In this week’s episode, we tackled some big problems for brand-new startups, including how to get the right team to be in your corner, and figuring out what’s the real MVP.
After 27 episodes, it’s time to grow up a little bit. We’ve started adding special content for our podcast listeners, so if you’re not subscribed, it’s your time to shine. Do it!
Links and Highlights:
Quick hit: Are live sports and esports getting closer together? When will the cars be replaced with holograms?
- “It will be a testament to the cars’ software teams and hardware teams to create these vehicles that will compete at 300kph and have the computer driving the car.”
- (First-person drone racing is a separate league, folks.)
- “Eventually there will be the ‘you must have a human driver’ league and the unlimited league.”
- “First, computers are driving, and then they’re taking over our basketball teams. Where does it end, Teague?”
- “When driver-less cars become a thing, and none of us ever have to pay attention, the irony will be that we spend our time watching driver-less racing.”
It’s Quora Day!
- “It’s pretty obvious that they haven’t solved customer-problem fit yet, but they believe they have.”
- Unless you’ve done the proper research, you may created a solution and now you have to back it in to a problem. That’s not how Lean works.
- “Almost anyone who’s been an entrepreneur has had this exact experience, where you’re like, omg, this is amazing, we built a cool tool, we’ve launched it, and… nothing, because you don’t know who you’re solving a problem for, you haven’t articulated the problem in a way that makes sense to them.”
- The bigger challenge may be when people have something that sounds logical, but they haven’t actually validated anything by talking to people who would actually buy it.
- Mike Tyson said, “Everyone has a plan until they get punched in the fact.” The way to really help a start-up in this situation is to have them get punched in the face as quickly as possible.
- “I hate the term MVP, because it gets mis-used so often. What are we actually saying? Are we talking about a small run of a physical product, designing a website that can sell this stuff… What’s the actual experiment we’re running?”
- “Branding is something that is more difficult to experiment with because there are fewer signals and it’s harder to separate out cause and effect. You can do five different things to try to build your brand, but you can’t necessarily separate out the effect of each of those things on building the brand.”
- “A ‘minimally-loved product’ might be a better thing to try to reach. What is the thing you’re going to build that people will actually really enjoy? And then build the brand around that.”
- The problem you’re solving might be an emotional problem.
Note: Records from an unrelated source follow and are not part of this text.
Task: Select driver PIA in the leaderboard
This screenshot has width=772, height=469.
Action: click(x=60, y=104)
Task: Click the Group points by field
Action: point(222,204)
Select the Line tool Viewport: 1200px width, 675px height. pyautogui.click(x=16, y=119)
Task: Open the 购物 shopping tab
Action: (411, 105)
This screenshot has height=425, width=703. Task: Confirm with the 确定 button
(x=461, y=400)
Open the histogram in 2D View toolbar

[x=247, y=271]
Do customers what to be seen as youthful, as adventurous? What’s the emotional need that this luxury brand is trying to fulfill? You can’t invent a brand that’s a luxury brand overnight, you have to grow it, like a tree.
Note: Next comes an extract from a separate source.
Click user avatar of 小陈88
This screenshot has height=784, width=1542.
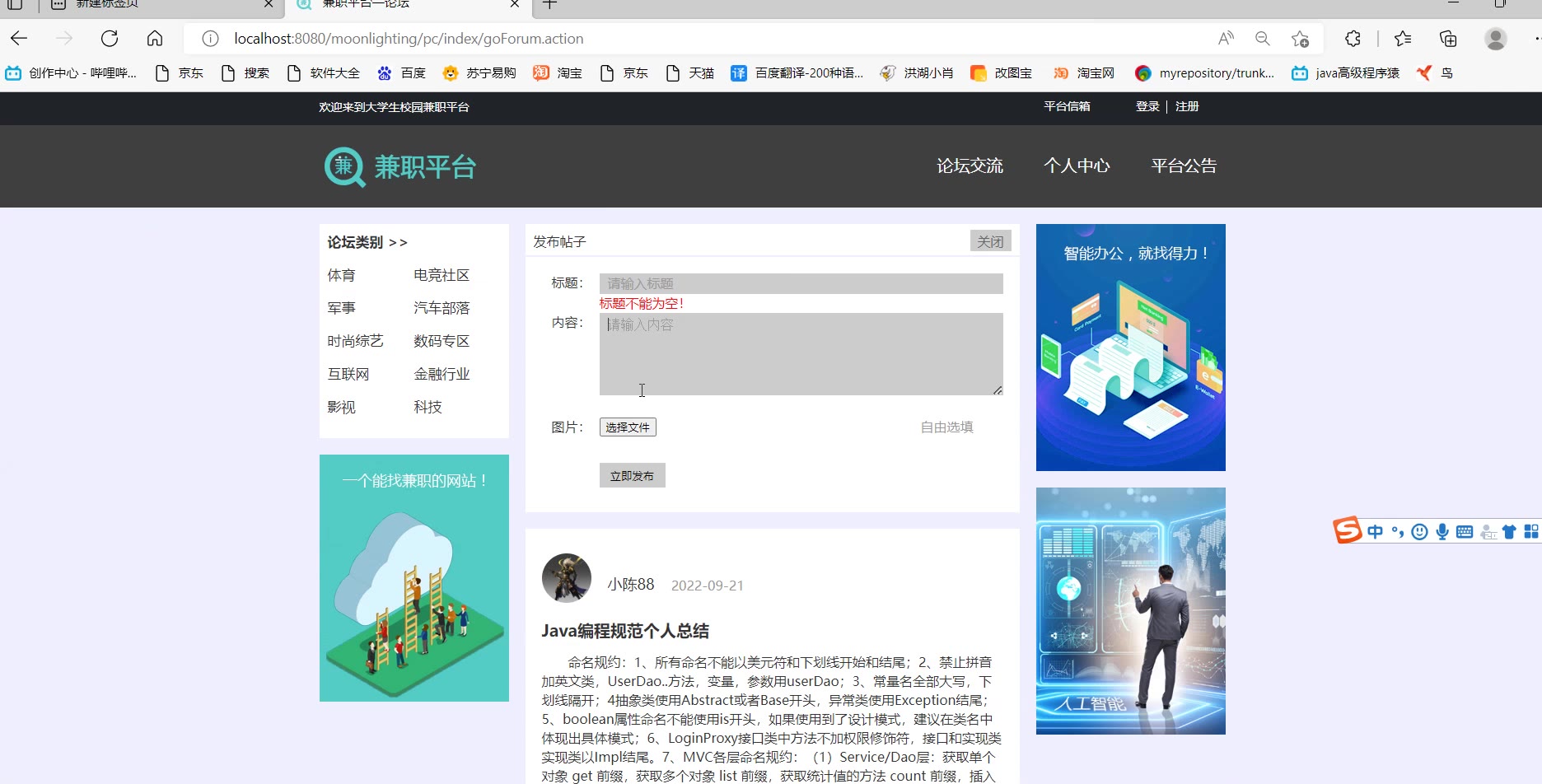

Teague gives a broad overview of organizational design in 10 minutes, which is SUPER impressive.
- “From a design perspective, you want to make sure you have separation of certain characteristics. You don’t want to have any function that is tasked with efficiency reporting to any function that is tasked with effectiveness or vice versa, because you’ll end up having them lead together.”
- “You don’t want to have short-term focused groups reporting to the same folks as long-term strategic initiatives, because almost always the long-term will be in service to the short-term.”
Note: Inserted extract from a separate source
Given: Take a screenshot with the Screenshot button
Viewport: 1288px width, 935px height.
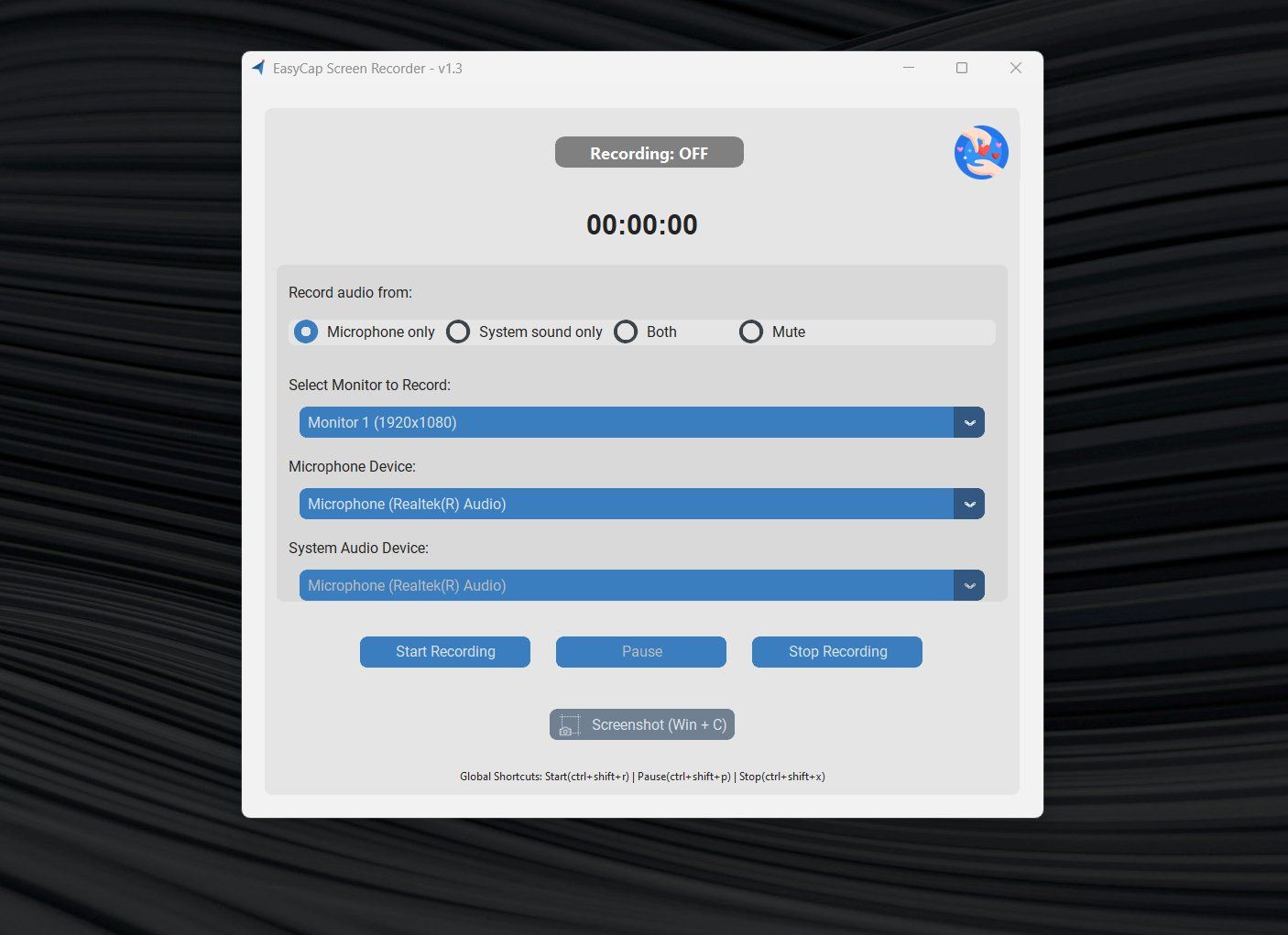Looking at the screenshot, I should [x=641, y=724].
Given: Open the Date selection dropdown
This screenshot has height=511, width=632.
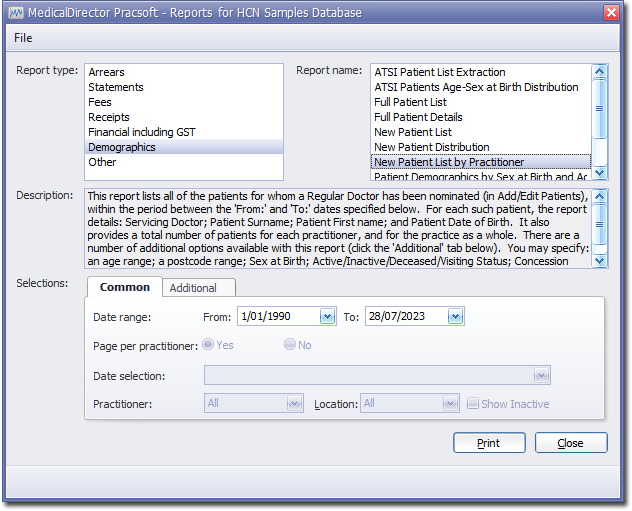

- “In any good growing culture, you’re going to hit walls and snags. That’s not the problem. It’s addressing them and fixing them, and if you don’t, that’s the problem.”
- “I know I have the right team when I stop worrying about the team.”
- “You run into a lot of problems where you have a team where everyone thinks the same thing. Diversity leads to better decisions, and you want those decisions to surface to the manager level. and discussions are happening in a way that you get involved in them and can see both sides of it… Hiring for diversity is a great way to make sure you have people with ‘strong beliefs, loosely held.’”
- In companies where the benchmark for cultural fit is “We know it when we see it,” it can be damaging because people end up hiring people who look like them.
- “We talk about how culture is top-down, it’s in-out… You are as responsible to your team as they are to you, and you may have the right team in place and not know it because you were so wrapped up in your own crap that you missed the signs. When you’re a founder of a startup, it’s incumbent on you to recognize these things in advance.”
Live question from Mr. Wonderful: Who is your dream client?
Jason’s dream client is anyone who wants to give him “a lot of money and very little work to do for it.” (Just kidding. We think.)
Time to work together: Let’s get Gary Vaynerchuk on the show!